We never completed the full length of The Quiraing due to time limitations after tackling The Old Man of Storr earlier in the day. However, The Quiraing really is a spectacular walk, which runs high along the strange formation of rocks. Out of all the walks we enjoyed on Skye I enjoyed the views and feeling of being out in the open the most when walking along The Quiraing. Reaching the small car park at the start of this walk involves a dizzying ascent - so we were grateful the roads were empty!
The walk around Glenbrittle Wood at just over 10 miles was the longest of our week on Skye. This is a circular route, which winds through forestry tracks and offers excellent panoramic views of the imposing Cuillin. The route pleasantly takes in Loch Eynort and some waterfalls. This 4.5 hour walk was worth it for the great views of The Cuillin and I can imagine it would be unmissable in Autumn.

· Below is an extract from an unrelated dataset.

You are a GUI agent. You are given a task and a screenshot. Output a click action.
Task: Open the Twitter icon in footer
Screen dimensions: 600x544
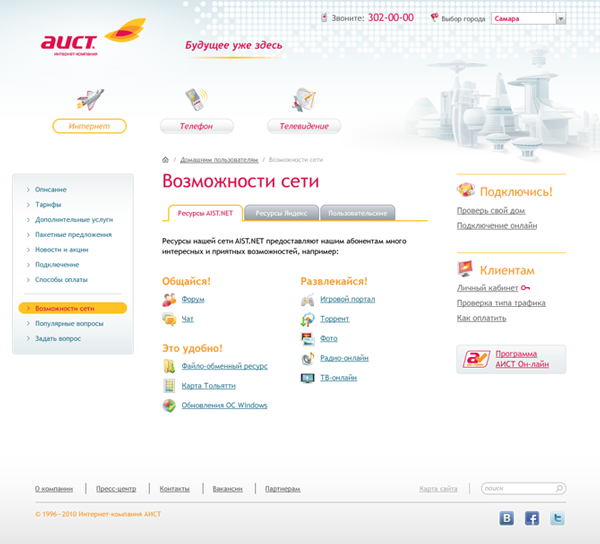point(557,518)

Portree is the largest town on the Isle of Skye and the Portree circular walk is rightfully popular with tourists and locals alike. This short walk (under 2 miles) has a good balance between coastal and inland walking, with an equally good mix of steep climbing and easy flat terrain. There's a bridge over a river at the end of this walk, which provides an unmissable opportunity to rekindle childhood memories with a game of “Pooh sticks”.
We visited Loch Coruisk via boat from Elgol. The car drive to Elgol, while offering some superb scenery, isn’t for the inexperienced driver. The single track roads and steep descent toward the end made this a nail-biting experience in parts! We’d deliberated over one of the more expensive ‘AquaXplore’ trips to Canna, Rum, Soay or Eigg (which should have guaranteed sight of the beautiful puffins). We took the cheaper option though and settled on the Bella Jane boat trip to Loch Coruisk, which cost £20 return. The boat journey there and back was hugely enjoyable and the young lad training to be skipper proved to be a good audio guide; we also saw lots of seals bathing on the rocks and the unfortunate sight of a old lady sunbathing naked on the rocks! I don’t think she expected a boat to pass!
We were given 1.5 hours ashore to explore Loch Coruisk, which is spectacularly set in the heart of The Cuilin. The wind was fierce, but our brisk walk was terrific, even though we only had time to explore one side of The Loch and return via the same route. Our enjoyment was helped by the secludedness of Loch Coruisk - apart from a few campers and fellow boat-trippers the loch was deserted.
No trip to Skye would be complete without a trip to the Talisker Distillery. However, Talisker is no different to most other Scottish distilleries in that it's now brewery owned and much of the early and latter stages of whisky production are done off-site. Booking the tours in advance is advisable, as they are popular throughout the day. A dram in the visitor's reception gets the tour started, before heading to view the malted barley. Unfortunately the washbacks were being cleaned when we visited, so we were unable to enter that particular room - it's really luck of the draw how much of the Talisker distillery you experience on your tour. The wash still and spirit safe were the most interesting parts, all helped by a guide who was good at their job.